What's Happening?
Ionis Pharmaceuticals, Inc. and Otsuka Pharmaceutical Co., Ltd. have announced that the Committee for Medicinal Products for Human Use (CHMP) of the European Medicines Agency has given a positive opinion
on DAWNZERA™ (donidalorsen) for the prevention of recurrent hereditary angioedema (HAE) attacks in individuals aged 12 and older. This recommendation is based on clinical evidence from the Phase 3 OASIS-HAE and OASISplus studies, which demonstrated significant reductions in HAE attack rates. The decision now awaits approval from the European Commission, expected in the first quarter of 2026. DAWNZERA was previously approved by the U.S. Food and Drug Administration in August 2025 for similar use.
Why It's Important?
The positive CHMP opinion is a significant step towards expanding treatment options for HAE, a rare genetic condition characterized by severe swelling attacks. If approved by the European Commission, DAWNZERA could provide a new preventive treatment for patients in Europe, potentially improving quality of life and reducing healthcare burdens associated with emergency treatments for HAE attacks. The approval would also mark a commercial expansion for Ionis and Otsuka, enhancing their presence in the European pharmaceutical market.
What's Next?
The European Commission's decision on DAWNZERA's approval is anticipated in early 2026. If approved, Otsuka will have exclusive rights to distribute the drug across Europe and the Asia Pacific region.

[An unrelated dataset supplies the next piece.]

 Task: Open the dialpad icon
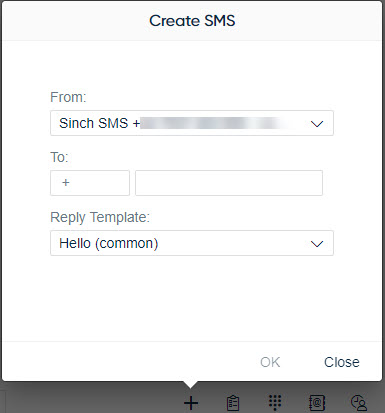[x=275, y=403]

This could lead to increased collaboration between healthcare providers and the pharmaceutical companies to ensure widespread access to the treatment. Additionally, the approval could prompt further research and development in RNA-targeted therapies for other rare diseases.
Beyond the Headlines
The development of DAWNZERA highlights the growing importance of RNA-targeted therapies in treating genetic conditions. This advancement may encourage further investment in similar technologies, potentially leading to breakthroughs in other areas of unmet medical need. The ethical considerations of expanding access to such treatments globally, especially in regions with limited healthcare infrastructure, may also become a topic of discussion.